● **Problem statement**: Copy all of the records exactly.

● **Extracted material**:

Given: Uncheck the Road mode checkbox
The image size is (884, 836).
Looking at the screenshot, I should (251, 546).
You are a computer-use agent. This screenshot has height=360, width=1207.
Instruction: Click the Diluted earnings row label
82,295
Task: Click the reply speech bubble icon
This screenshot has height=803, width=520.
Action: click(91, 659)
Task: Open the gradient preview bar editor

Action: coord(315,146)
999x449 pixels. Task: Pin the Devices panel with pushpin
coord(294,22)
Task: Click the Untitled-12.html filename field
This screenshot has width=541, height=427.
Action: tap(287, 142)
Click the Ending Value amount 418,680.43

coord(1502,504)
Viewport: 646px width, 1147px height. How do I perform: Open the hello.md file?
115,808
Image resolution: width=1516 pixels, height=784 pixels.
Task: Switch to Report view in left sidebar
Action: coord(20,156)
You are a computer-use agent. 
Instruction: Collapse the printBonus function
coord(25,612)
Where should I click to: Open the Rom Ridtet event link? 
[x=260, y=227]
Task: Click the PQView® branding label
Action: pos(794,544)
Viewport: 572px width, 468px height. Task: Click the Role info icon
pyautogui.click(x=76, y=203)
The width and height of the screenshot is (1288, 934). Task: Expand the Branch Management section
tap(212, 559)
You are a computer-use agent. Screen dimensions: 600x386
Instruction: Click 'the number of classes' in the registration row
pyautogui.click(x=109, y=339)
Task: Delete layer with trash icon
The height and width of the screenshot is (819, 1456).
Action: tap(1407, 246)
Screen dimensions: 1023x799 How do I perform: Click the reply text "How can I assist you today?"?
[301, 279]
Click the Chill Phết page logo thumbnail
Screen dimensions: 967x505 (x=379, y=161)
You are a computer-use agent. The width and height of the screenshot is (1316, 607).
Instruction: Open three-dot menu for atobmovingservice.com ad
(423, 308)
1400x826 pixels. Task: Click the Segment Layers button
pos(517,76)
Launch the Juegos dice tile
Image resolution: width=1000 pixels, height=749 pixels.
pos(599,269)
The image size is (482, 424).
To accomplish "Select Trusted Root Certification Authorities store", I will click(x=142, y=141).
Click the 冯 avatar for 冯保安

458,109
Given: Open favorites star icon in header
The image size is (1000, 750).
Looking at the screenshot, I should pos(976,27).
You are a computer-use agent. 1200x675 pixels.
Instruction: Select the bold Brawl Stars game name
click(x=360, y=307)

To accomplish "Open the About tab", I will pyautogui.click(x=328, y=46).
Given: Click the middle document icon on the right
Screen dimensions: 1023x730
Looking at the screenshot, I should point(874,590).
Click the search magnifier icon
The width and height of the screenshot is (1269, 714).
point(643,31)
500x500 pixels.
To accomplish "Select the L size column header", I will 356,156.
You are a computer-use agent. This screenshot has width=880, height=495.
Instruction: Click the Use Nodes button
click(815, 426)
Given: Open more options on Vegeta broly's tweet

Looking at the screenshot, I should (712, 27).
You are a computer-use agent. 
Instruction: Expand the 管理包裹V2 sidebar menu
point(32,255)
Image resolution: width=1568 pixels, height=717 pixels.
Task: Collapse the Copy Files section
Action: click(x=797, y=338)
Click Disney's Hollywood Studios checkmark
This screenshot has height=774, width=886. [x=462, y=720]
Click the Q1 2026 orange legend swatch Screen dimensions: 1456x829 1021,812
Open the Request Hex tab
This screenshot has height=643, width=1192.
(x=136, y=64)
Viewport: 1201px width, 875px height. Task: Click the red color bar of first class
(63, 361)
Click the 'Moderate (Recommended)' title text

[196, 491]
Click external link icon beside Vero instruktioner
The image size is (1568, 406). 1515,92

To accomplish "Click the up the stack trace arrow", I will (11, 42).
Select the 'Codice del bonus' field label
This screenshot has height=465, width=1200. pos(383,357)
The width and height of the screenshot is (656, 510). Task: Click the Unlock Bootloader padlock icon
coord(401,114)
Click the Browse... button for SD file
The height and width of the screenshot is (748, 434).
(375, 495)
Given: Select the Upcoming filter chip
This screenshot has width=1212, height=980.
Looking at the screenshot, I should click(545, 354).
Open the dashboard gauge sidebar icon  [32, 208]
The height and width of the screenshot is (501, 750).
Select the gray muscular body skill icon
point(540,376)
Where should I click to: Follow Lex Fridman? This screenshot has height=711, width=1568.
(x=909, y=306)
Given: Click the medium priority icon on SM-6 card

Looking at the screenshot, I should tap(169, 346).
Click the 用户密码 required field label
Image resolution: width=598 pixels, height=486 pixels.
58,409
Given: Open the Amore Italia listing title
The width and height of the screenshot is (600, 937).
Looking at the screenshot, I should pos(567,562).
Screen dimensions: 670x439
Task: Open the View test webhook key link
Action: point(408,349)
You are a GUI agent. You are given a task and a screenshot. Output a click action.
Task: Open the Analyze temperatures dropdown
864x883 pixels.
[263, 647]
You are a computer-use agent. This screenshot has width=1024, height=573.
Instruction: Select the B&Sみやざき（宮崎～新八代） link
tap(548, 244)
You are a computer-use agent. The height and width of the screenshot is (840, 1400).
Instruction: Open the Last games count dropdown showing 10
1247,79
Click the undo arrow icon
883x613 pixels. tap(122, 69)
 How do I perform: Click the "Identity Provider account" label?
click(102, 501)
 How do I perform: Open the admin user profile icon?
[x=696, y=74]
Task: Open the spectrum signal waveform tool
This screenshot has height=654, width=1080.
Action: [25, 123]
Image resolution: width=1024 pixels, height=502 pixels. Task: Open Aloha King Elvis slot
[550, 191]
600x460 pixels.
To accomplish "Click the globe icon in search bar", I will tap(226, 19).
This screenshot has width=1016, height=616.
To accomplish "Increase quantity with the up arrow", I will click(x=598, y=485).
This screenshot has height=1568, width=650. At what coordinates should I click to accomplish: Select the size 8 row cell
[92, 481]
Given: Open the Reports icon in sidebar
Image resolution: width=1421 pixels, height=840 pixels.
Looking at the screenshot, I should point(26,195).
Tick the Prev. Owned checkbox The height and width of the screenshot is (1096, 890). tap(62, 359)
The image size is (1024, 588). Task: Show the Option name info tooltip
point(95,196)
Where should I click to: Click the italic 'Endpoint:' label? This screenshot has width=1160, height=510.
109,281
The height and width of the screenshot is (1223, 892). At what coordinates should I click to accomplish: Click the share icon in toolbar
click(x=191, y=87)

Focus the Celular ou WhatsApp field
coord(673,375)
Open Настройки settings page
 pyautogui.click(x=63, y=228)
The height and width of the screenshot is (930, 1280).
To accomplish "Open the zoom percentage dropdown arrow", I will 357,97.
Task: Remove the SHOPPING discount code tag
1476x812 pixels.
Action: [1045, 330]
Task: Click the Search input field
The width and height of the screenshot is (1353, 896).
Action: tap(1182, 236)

● **Answer to the exercise**:
Given: Uncheck the Road mode checkbox
The image size is (884, 836).
Looking at the screenshot, I should (251, 546).
You are a computer-use agent. This screenshot has height=360, width=1207.
Instruction: Click the Diluted earnings row label
82,295
Task: Click the reply speech bubble icon
This screenshot has height=803, width=520.
Action: click(91, 659)
Task: Open the gradient preview bar editor

Action: coord(315,146)
999x449 pixels. Task: Pin the Devices panel with pushpin
coord(294,22)
Task: Click the Untitled-12.html filename field
This screenshot has width=541, height=427.
Action: tap(287, 142)
Click the Ending Value amount 418,680.43

coord(1502,504)
Viewport: 646px width, 1147px height. How do I perform: Open the hello.md file?
115,808
Image resolution: width=1516 pixels, height=784 pixels.
Task: Switch to Report view in left sidebar
Action: coord(20,156)
You are a computer-use agent. 
Instruction: Collapse the printBonus function
coord(25,612)
Where should I click to: Open the Rom Ridtet event link? 
[x=260, y=227]
Task: Click the PQView® branding label
Action: pos(794,544)
Viewport: 572px width, 468px height. Task: Click the Role info icon
pyautogui.click(x=76, y=203)
The width and height of the screenshot is (1288, 934). Task: Expand the Branch Management section
tap(212, 559)
You are a computer-use agent. Screen dimensions: 600x386
Instruction: Click 'the number of classes' in the registration row
pyautogui.click(x=109, y=339)
Task: Delete layer with trash icon
The height and width of the screenshot is (819, 1456).
Action: tap(1407, 246)
Screen dimensions: 1023x799 How do I perform: Click the reply text "How can I assist you today?"?
[301, 279]
Click the Chill Phết page logo thumbnail
Screen dimensions: 967x505 (x=379, y=161)
You are a computer-use agent. The width and height of the screenshot is (1316, 607).
Instruction: Open three-dot menu for atobmovingservice.com ad
(423, 308)
1400x826 pixels. Task: Click the Segment Layers button
pos(517,76)
Launch the Juegos dice tile
Image resolution: width=1000 pixels, height=749 pixels.
pos(599,269)
The image size is (482, 424).
To accomplish "Select Trusted Root Certification Authorities store", I will click(x=142, y=141).
Click the 冯 avatar for 冯保安

458,109
Given: Open favorites star icon in header
The image size is (1000, 750).
Looking at the screenshot, I should pos(976,27).
You are a computer-use agent. 1200x675 pixels.
Instruction: Select the bold Brawl Stars game name
click(x=360, y=307)

To accomplish "Open the About tab", I will pyautogui.click(x=328, y=46).
Given: Click the middle document icon on the right
Screen dimensions: 1023x730
Looking at the screenshot, I should point(874,590).
Click the search magnifier icon
The width and height of the screenshot is (1269, 714).
point(643,31)
500x500 pixels.
To accomplish "Select the L size column header", I will 356,156.
You are a computer-use agent. This screenshot has width=880, height=495.
Instruction: Click the Use Nodes button
click(815, 426)
Given: Open more options on Vegeta broly's tweet

Looking at the screenshot, I should (712, 27).
You are a computer-use agent. 
Instruction: Expand the 管理包裹V2 sidebar menu
point(32,255)
Image resolution: width=1568 pixels, height=717 pixels.
Task: Collapse the Copy Files section
Action: click(x=797, y=338)
Click Disney's Hollywood Studios checkmark
This screenshot has height=774, width=886. [x=462, y=720]
Click the Q1 2026 orange legend swatch Screen dimensions: 1456x829 1021,812
Open the Request Hex tab
This screenshot has height=643, width=1192.
(x=136, y=64)
Viewport: 1201px width, 875px height. Task: Click the red color bar of first class
(63, 361)
Click the 'Moderate (Recommended)' title text

[196, 491]
Click external link icon beside Vero instruktioner
The image size is (1568, 406). 1515,92

To accomplish "Click the up the stack trace arrow", I will (11, 42).
Select the 'Codice del bonus' field label
This screenshot has height=465, width=1200. pos(383,357)
The width and height of the screenshot is (656, 510). Task: Click the Unlock Bootloader padlock icon
coord(401,114)
Click the Browse... button for SD file
The height and width of the screenshot is (748, 434).
(375, 495)
Given: Select the Upcoming filter chip
This screenshot has width=1212, height=980.
Looking at the screenshot, I should click(545, 354).
Open the dashboard gauge sidebar icon  [32, 208]
The height and width of the screenshot is (501, 750).
Select the gray muscular body skill icon
point(540,376)
Where should I click to: Follow Lex Fridman? This screenshot has height=711, width=1568.
(x=909, y=306)
Given: Click the medium priority icon on SM-6 card

Looking at the screenshot, I should tap(169, 346).
Click the 用户密码 required field label
Image resolution: width=598 pixels, height=486 pixels.
58,409
Given: Open the Amore Italia listing title
The width and height of the screenshot is (600, 937).
Looking at the screenshot, I should pos(567,562).
Screen dimensions: 670x439
Task: Open the View test webhook key link
Action: point(408,349)
You are a GUI agent. You are given a task and a screenshot. Output a click action.
Task: Open the Analyze temperatures dropdown
864x883 pixels.
[263, 647]
You are a computer-use agent. This screenshot has width=1024, height=573.
Instruction: Select the B&Sみやざき（宮崎～新八代） link
tap(548, 244)
You are a computer-use agent. The height and width of the screenshot is (840, 1400).
Instruction: Open the Last games count dropdown showing 10
1247,79
Click the undo arrow icon
883x613 pixels. tap(122, 69)
 How do I perform: Click the "Identity Provider account" label?
click(102, 501)
 How do I perform: Open the admin user profile icon?
[x=696, y=74]
Task: Open the spectrum signal waveform tool
This screenshot has height=654, width=1080.
Action: [25, 123]
Image resolution: width=1024 pixels, height=502 pixels. Task: Open Aloha King Elvis slot
[550, 191]
600x460 pixels.
To accomplish "Click the globe icon in search bar", I will tap(226, 19).
This screenshot has width=1016, height=616.
To accomplish "Increase quantity with the up arrow", I will click(x=598, y=485).
This screenshot has height=1568, width=650. At what coordinates should I click to accomplish: Select the size 8 row cell
[92, 481]
Given: Open the Reports icon in sidebar
Image resolution: width=1421 pixels, height=840 pixels.
Looking at the screenshot, I should point(26,195).
Tick the Prev. Owned checkbox The height and width of the screenshot is (1096, 890). tap(62, 359)
The image size is (1024, 588). Task: Show the Option name info tooltip
point(95,196)
Where should I click to: Click the italic 'Endpoint:' label? This screenshot has width=1160, height=510.
109,281
The height and width of the screenshot is (1223, 892). At what coordinates should I click to accomplish: Click the share icon in toolbar
click(x=191, y=87)

Focus the Celular ou WhatsApp field
coord(673,375)
Open Настройки settings page
 pyautogui.click(x=63, y=228)
The height and width of the screenshot is (930, 1280).
To accomplish "Open the zoom percentage dropdown arrow", I will 357,97.
Task: Remove the SHOPPING discount code tag
1476x812 pixels.
Action: [1045, 330]
Task: Click the Search input field
The width and height of the screenshot is (1353, 896).
Action: tap(1182, 236)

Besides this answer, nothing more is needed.